Spot gold decreased 0.6% to reach $4,101.11 per ounce. Gold futures contracts fell 0.8% to $4,108.90. Throughout the week, spot gold registered approximately a 1.8% decline.

Other precious metals also faced selling pressure. Spot silver declined 0.7% on Friday and posted a weekly loss exceeding 4%. Platinum dipped 0.1% lower on Friday but demonstrated better performance with a modest weekly decrease of only 0.3%.

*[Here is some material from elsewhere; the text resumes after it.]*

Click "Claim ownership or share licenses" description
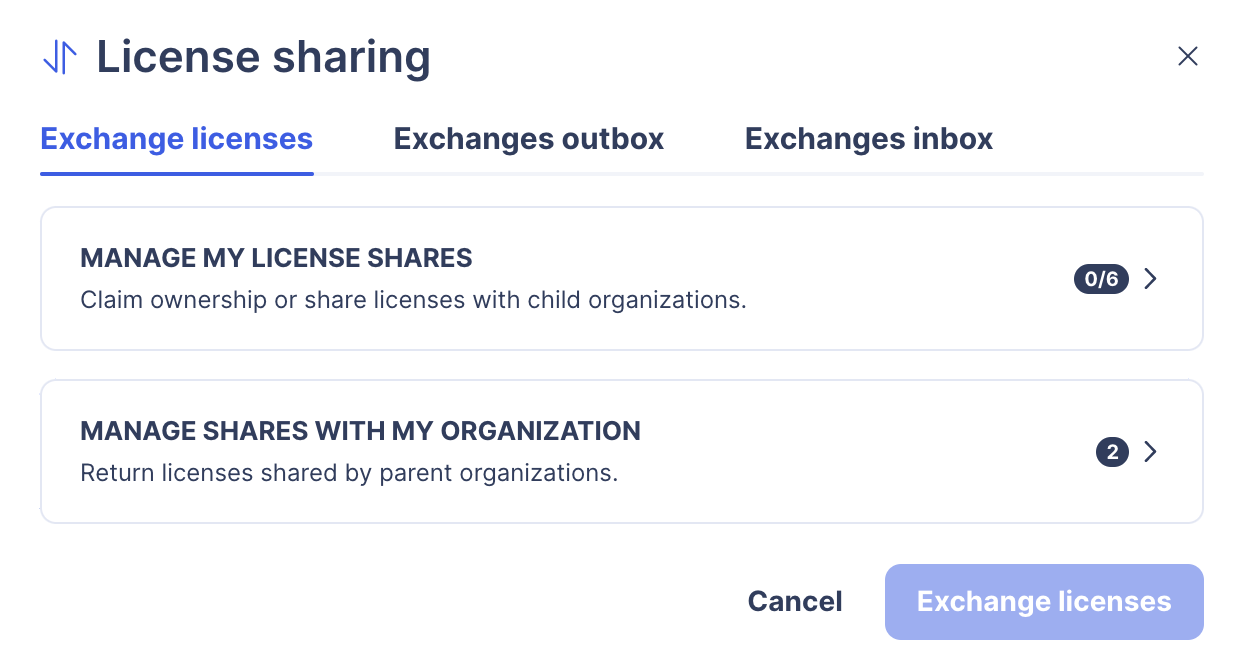Viewport: 1244px width, 666px height. point(413,300)
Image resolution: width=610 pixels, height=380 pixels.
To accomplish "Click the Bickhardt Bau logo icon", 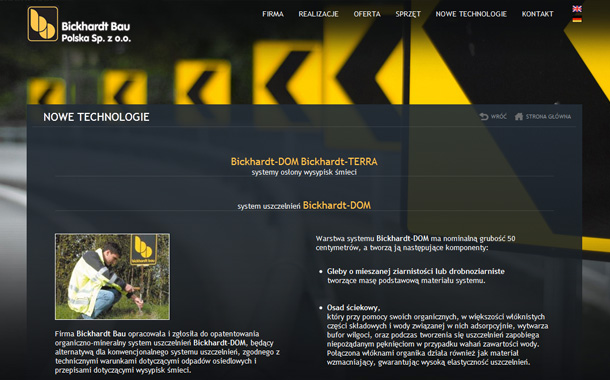I will tap(43, 24).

Middle East Conflict Creates Market Uncertainty
The downturn in gold was predominantly driven by intensifying hostilities in the Middle East. President Donald Trump announced the termination of the ceasefire agreement with Iran and authorized new military strikes. Iran countered with retaliatory measures.
Reporting from Axios indicated that regional intermediaries were working to preserve a recently negotiated U.S.-Iran memorandum of understanding. Nevertheless, prospects for regional stability remained questionable.

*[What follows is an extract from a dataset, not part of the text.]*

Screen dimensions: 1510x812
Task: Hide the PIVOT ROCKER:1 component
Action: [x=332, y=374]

The renewed military escalation propelled oil prices significantly higher. This development heightened worries about energy-fueled inflation resurfacing as the Federal Reserve continues monitoring price developments carefully.
Market participants increased their expectations for a Fed rate hike in 2026 during the week, based on CME Fedwatch data.
Interest Rate Concerns Diminish Gold’s Safe-Haven Attraction
Rising interest rates present challenges for gold. Since the metal generates no income, increasing rates enable investors to secure better returns from bonds and alternative fixed-income securities. This dynamic reduces gold’s relative appeal.
ANZ analysts observed that gold received limited support from expectations that the Middle East situation would not deteriorate substantially. However, they emphasized that worries about persistent inflation and the Fed maintaining elevated rates for an extended period continued pressuring valuations.
Gold has generally failed to perform as a reliable safe haven since the U.S.-Iran confrontation commenced. Concerns about monetary policy have overshadowed demand for the metal as a protective asset during geopolitical uncertainty.
The dollar stabilized this week following previous week’s declines. A firmer dollar typically creates headwinds for gold, which is denominated in U.S. currency.
Platinum demonstrated superior resilience compared to gold and silver throughout the week. Its 0.3% weekly retreat was considerably smaller than the declines experienced by other precious metals.
Market participants will remain focused on any Middle East developments and potential changes in Federal Reserve messaging that could influence rate expectations in coming weeks.
At the time of writing, spot gold was trading at $4,102.64, down $21.18 on the day.